RunKeeper was one of the first apps to hit the scene back in 2008 and its success—14 million users and counting—proved to be an early validation that social and fitness go hand-in-hand. The app helps runners, walkers, and bikers track their performance—distance, time, calories burned and other measures—and then share the data on social networks.
Staying ahead of the curve, the innovator was among the original batch of Open Graph apps rolled out in January 2012. RunKeeper has used Open Graph to create fitness-oriented actions and objects. Stories get published to a user’s timeline and added to a growing mass of personal fitness data. All that sharing has deep ties to RunKeeper’s mission.
“Facebook plays an important role in motivating our users to achieve their goals,” said product manager Jon Gilman. “It’s about keeping users honest, keeping them accountable and supporting them when they need support.
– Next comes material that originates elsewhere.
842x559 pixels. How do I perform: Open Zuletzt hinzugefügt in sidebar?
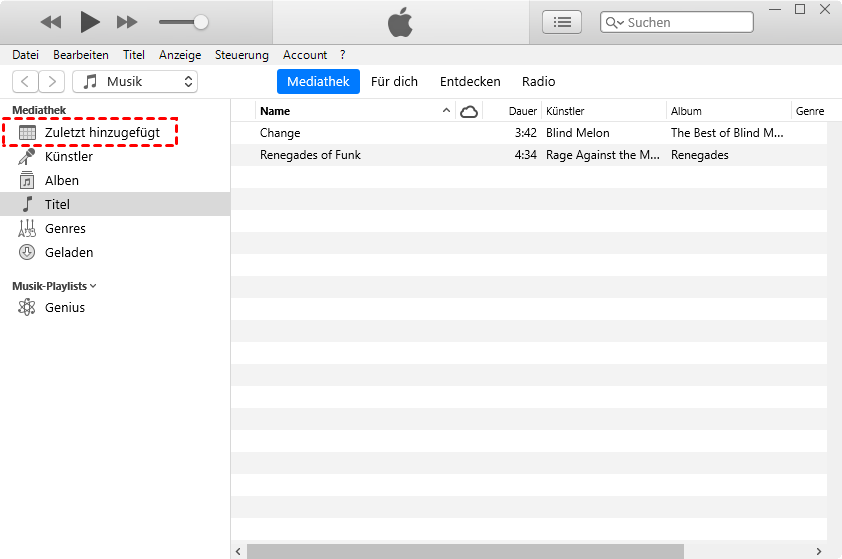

The reverse is seeing your friends achieve your own fitness goals and get inspired to embark on your own fitness journey.”
Open Graph offered RunKeeper an opportunity to create richer stories around a user’s fitness activities and goals. One improvement: RunKeeper was able to send in GPS data with Open Graph stories. Users that had the right privacy setting could show their friends a map of where they ran and stats detailing their performance. Inserting this additional data into users’ social graphs significantly increased member engagement and RunKeeper traffic. The map specifically resulted in 55% improvement in impressions and a 233% improvement in clicks.
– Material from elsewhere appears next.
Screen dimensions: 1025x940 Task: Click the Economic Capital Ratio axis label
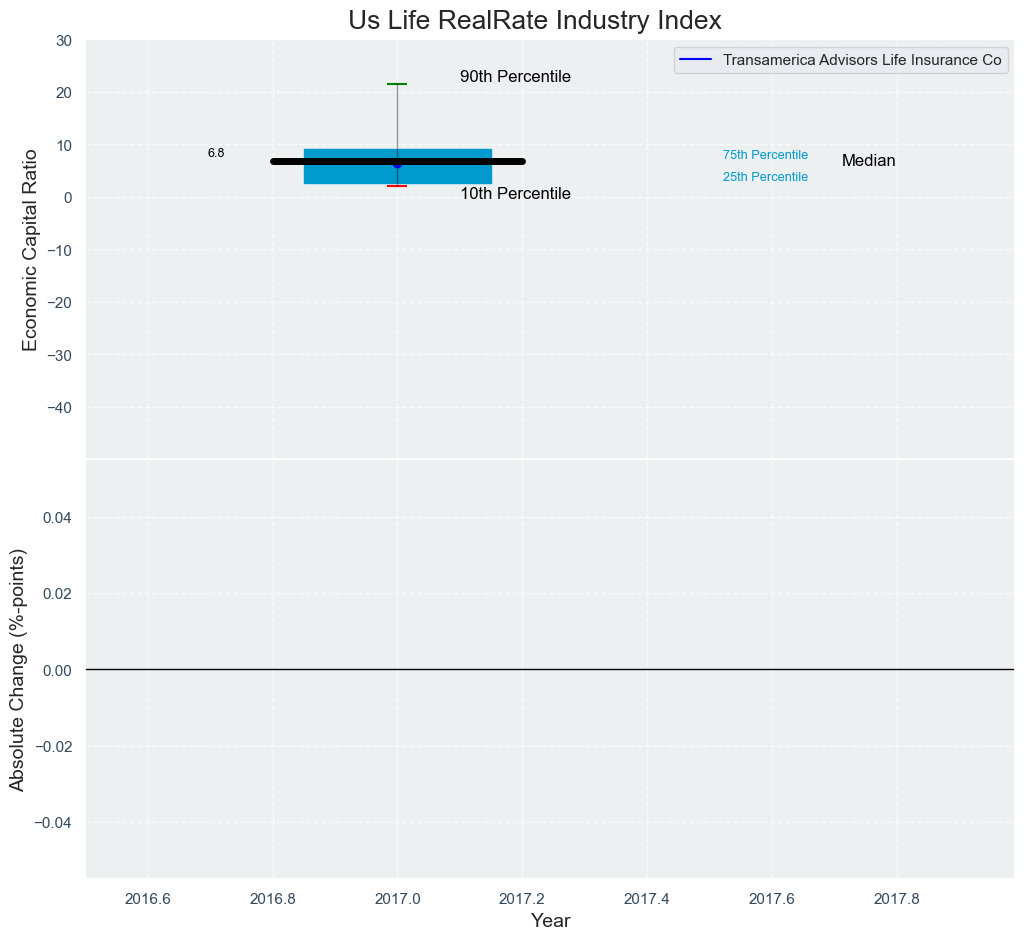(x=30, y=250)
Gilman said Runkeeper has been sticking with explicit shares—as opposed to the implicit shares you might see with an app like Spotify—because location data is sensitive. “But,” he said, “attaching more information to a post, being able to show high-level stats from within Facebook as opposed to just surfacing a link through the metatags really led to a lot of increase we saw in impressions and clicks.”
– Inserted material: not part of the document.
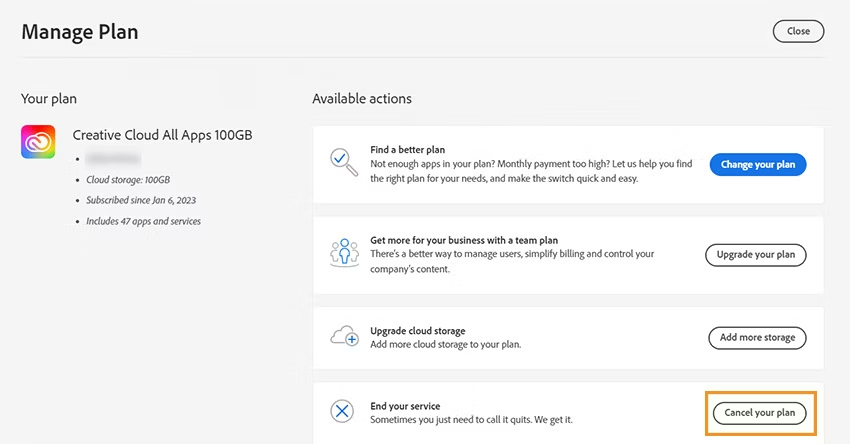850x444 pixels.
Task: Click the Find a better plan heading
Action: click(408, 150)
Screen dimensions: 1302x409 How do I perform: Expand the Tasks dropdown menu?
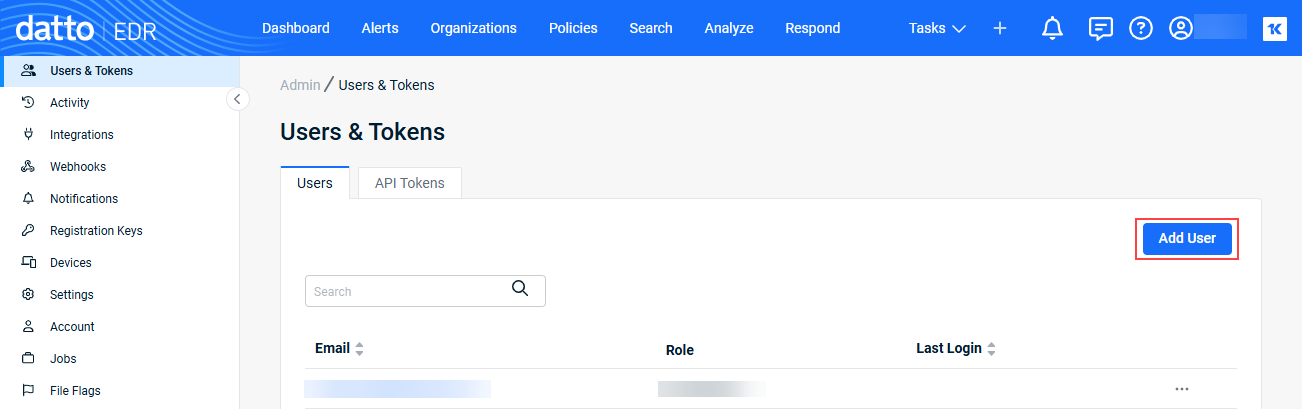click(x=937, y=28)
Facebook, RunKeeper’s number-one source of referrals, created a unique non-location-sensitive visualization that shows a bar chart of your runs over time from a single Open Graph post. Friends get context around how active you’ve been recently, giving more reasons to reach out.
RunKeeper has found that users who post to Facebook on a regular basis engage in an average of 150% more activities than less social users. Users who share are 40% more likely to continue using RunKeeper and for users who connect their Facebook accounts to RunKeeper, there’s a 70% increase in the likelihood they’ll do their first activity.
RunKeeper marries great design and functionality. It’s a strong example of where Open Graph development should head. Open Graph integration can improve a variety of metrics, from discoverability and virality to engagement.